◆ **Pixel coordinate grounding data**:
>>>>

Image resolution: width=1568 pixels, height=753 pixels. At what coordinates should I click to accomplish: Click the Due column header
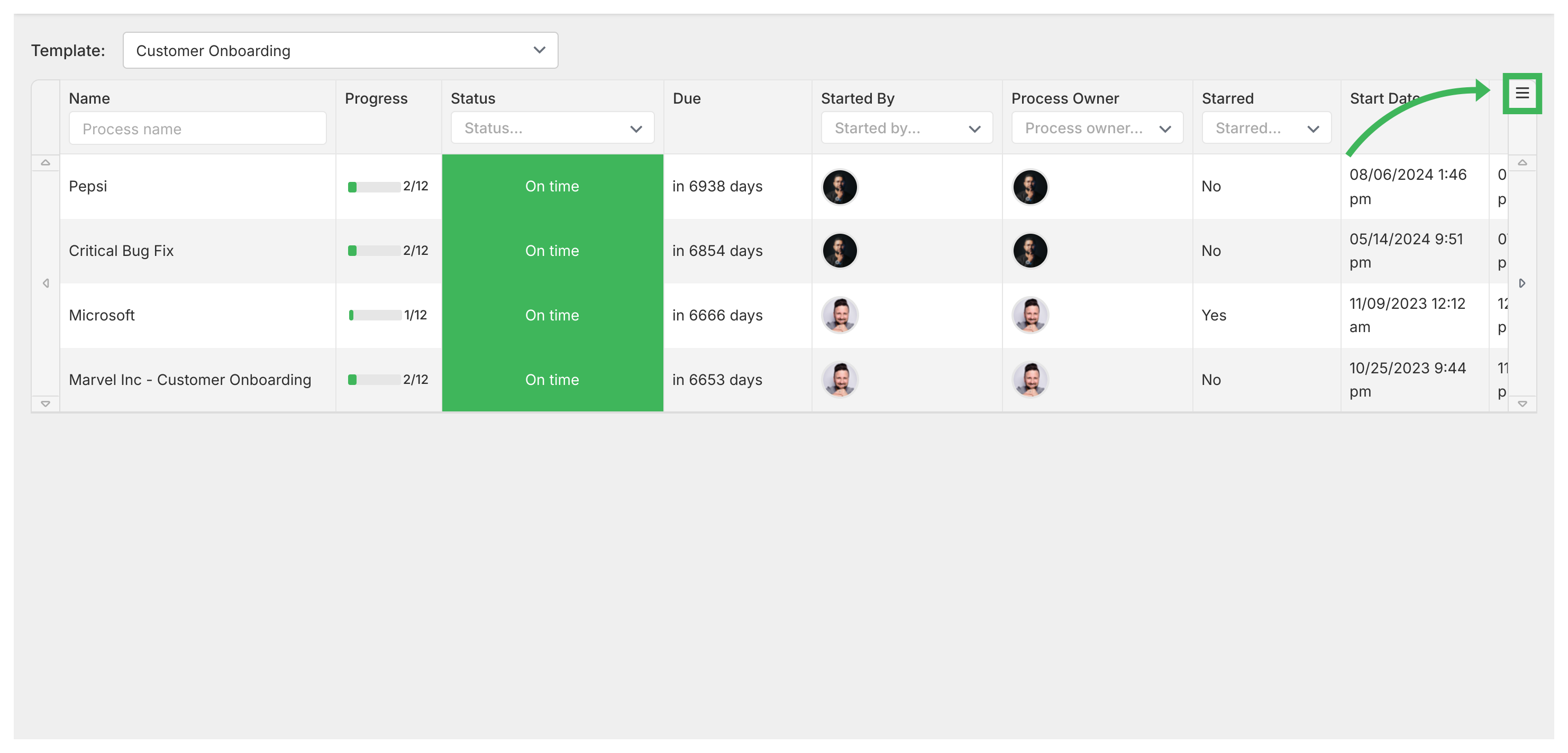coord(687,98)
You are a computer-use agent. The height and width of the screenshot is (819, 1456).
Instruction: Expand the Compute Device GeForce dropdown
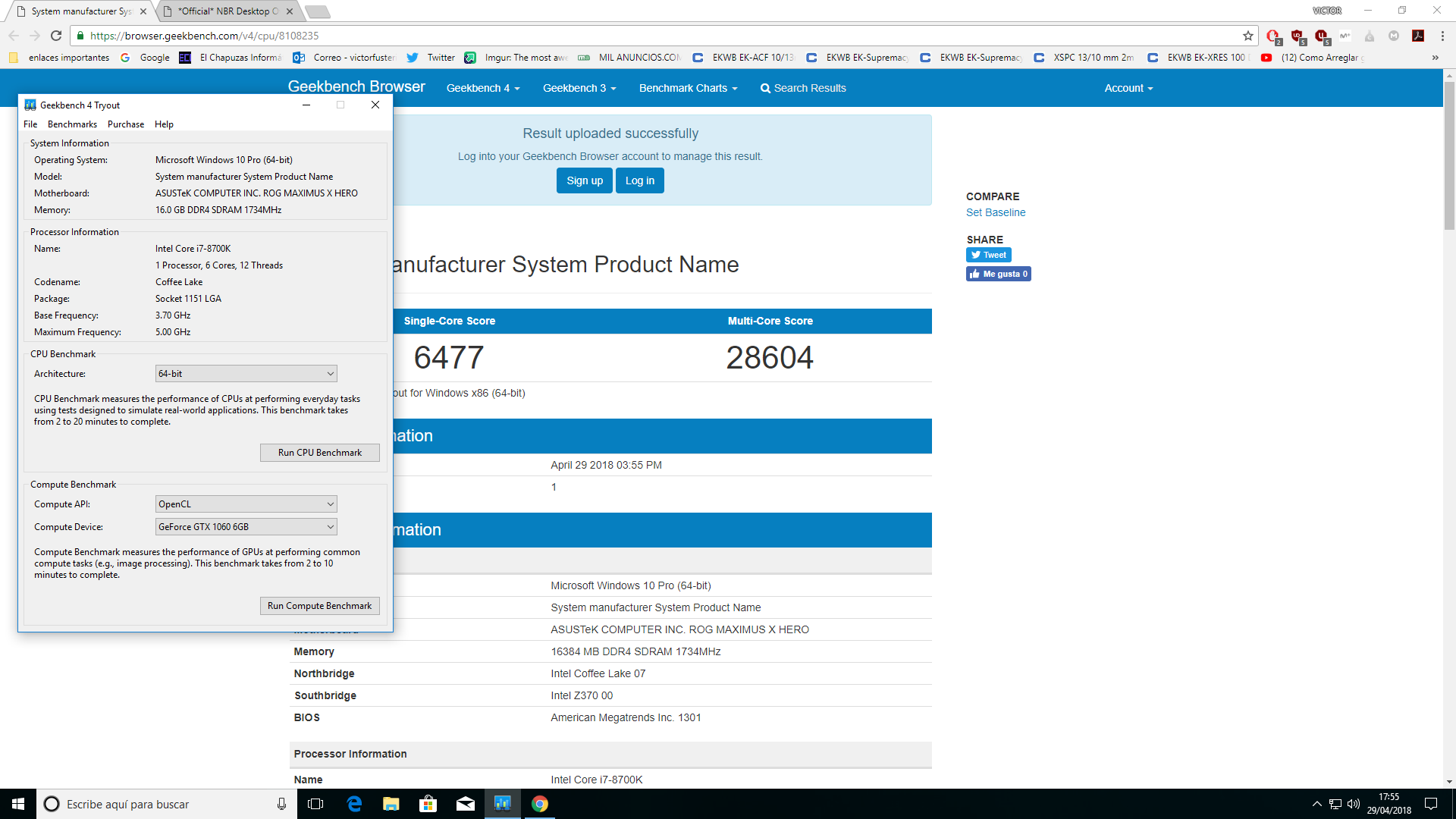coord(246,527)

<<<<

◆ **ACTION ITEM**:
Please return the lines from the line with "You are a computer-use" through the last line of the data, both included, exactly, and without pictures.

◆ **YOUR SOLUTION**:
You are a computer-use agent. The height and width of the screenshot is (819, 1456).
Instruction: Expand the Compute Device GeForce dropdown
coord(246,527)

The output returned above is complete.